From mboxrd@z Thu Jan  1 00:00:00 1970
Return-Path: <linux-btrfs-owner@vger.kernel.org>
Received: from magic.merlins.org ([209.81.13.136]:59187 "EHLO
	mail1.merlins.org" rhost-flags-OK-OK-OK-OK) by vger.kernel.org
	with ESMTP id S1750816AbaAEIfb (ORCPT
	<rfc822;linux-btrfs@vger.kernel.org>); Sun, 5 Jan 2014 03:35:31 -0500
Date: Sat, 4 Jan 2014 22:39:57 -0800
From: Marc MERLIN <marc@merlins.org>
To: Duncan <1i5t5.duncan@cox.net>
Cc: linux-btrfs@vger.kernel.org
Subject: Re: btrfs-transaction blocked for more than 120 seconds
Message-ID: <20140105063957.GF11749@merlins.org>
References: <52C2AE7C.5020601@gmx.at>
 <pan$63cef$9a8ef2ee$a00edd59$ef37592e@cox.net>
 <20140103172506.GA10021@merlins.org>
 <pan$6ce5a$53830c0$382c1e0e$7169217c@cox.net>
MIME-Version: 1.0
Content-Type: text/plain; charset=us-ascii
In-Reply-To: <pan$6ce5a$53830c0$382c1e0e$7169217c@cox.net>
Sender: linux-btrfs-owner@vger.kernel.org
List-ID: <linux-btrfs.vger.kernel.org>

On Fri, Jan 03, 2014 at 09:34:10PM +0000, Duncan wrote:
> > Thank you for that tip, I had been unaware of it 'till now.
> > This will make my virtualbox image directory much happier :)
> 
> I think I said it, but it bears repeating.  Once you set that attribute 
> on the dir, you may want to move the files out of the dir (to another 
> partition would make sure the data is actually moved) and back in, so 
> they're effectively new files in the dir.  Or use something like cat 
> oldfile > newfile, so you know it's actually creating the new file, not 
> reflinking.  That'll ensure the NOCOW takes effect.

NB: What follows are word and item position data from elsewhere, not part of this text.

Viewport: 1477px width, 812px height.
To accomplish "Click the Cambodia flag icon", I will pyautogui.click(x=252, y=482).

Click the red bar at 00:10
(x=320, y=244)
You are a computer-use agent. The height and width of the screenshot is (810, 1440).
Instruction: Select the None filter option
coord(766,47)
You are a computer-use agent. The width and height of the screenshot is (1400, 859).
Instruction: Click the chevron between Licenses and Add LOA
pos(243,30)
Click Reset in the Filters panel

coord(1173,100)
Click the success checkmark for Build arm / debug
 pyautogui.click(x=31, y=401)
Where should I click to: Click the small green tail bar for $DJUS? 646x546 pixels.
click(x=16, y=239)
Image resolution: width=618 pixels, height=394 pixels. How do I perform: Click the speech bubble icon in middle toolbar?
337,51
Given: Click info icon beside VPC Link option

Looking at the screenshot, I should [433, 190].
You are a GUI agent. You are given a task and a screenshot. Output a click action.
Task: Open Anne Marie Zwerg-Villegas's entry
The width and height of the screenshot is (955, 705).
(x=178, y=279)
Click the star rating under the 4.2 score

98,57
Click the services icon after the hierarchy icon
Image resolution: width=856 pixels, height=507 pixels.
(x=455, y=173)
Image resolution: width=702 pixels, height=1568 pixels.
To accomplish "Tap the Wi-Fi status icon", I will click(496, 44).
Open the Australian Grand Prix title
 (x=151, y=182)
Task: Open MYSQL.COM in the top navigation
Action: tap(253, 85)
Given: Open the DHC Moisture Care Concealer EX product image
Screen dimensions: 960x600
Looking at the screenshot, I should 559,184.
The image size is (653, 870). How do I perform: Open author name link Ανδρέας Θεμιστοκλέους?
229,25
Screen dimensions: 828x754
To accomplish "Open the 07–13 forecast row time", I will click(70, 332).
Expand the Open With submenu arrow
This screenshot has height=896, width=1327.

Yes, I got that. That why I ran btrfs defrag on the files after that (I
explained why, copy would waste lots of snapshot space by replacing all
the block needlessly).
 
> > Unfortunately, on a 83GB vdi (virtualbox) file, with 3.12.5, it did a
> > lot of writing and chewed up my 4 CPUs. Then, it started to be hard to
> > move my mouse cursor and my procmeter graph was barely updating seconds.
> > Next, nothing updated on my X server anymore, not even seconds in time
> > widgets.
> > 
> > But, I could still sometimes move my mouse cursor, and I could sometimes
> > see the HD light fliker a bit before going dead again. In other words,
> > the system wasn't fully deadlocked, but btrfs sure got into a state
> > where it was unable to to finish the job, and took the kernel down with
> > it (64bit, 8GB of RAM).
> > 
> > I waited 2H and it never came out of it, I had to power down the system
> > in the end.  Note that this was on a top of the line 500MB/s write
> > Samsung Evo 840 SSD, not a slow HD.
> 
> That was defrag (the command) or autodefrag (the mount option)?  I'd 
> guess defrag (the command).

defrag, the btrfs subcommand.

> That's fragmentation for you!  What did/does filefrag have to say about 
> that file?  Were you the one that posted the 6-digit extents?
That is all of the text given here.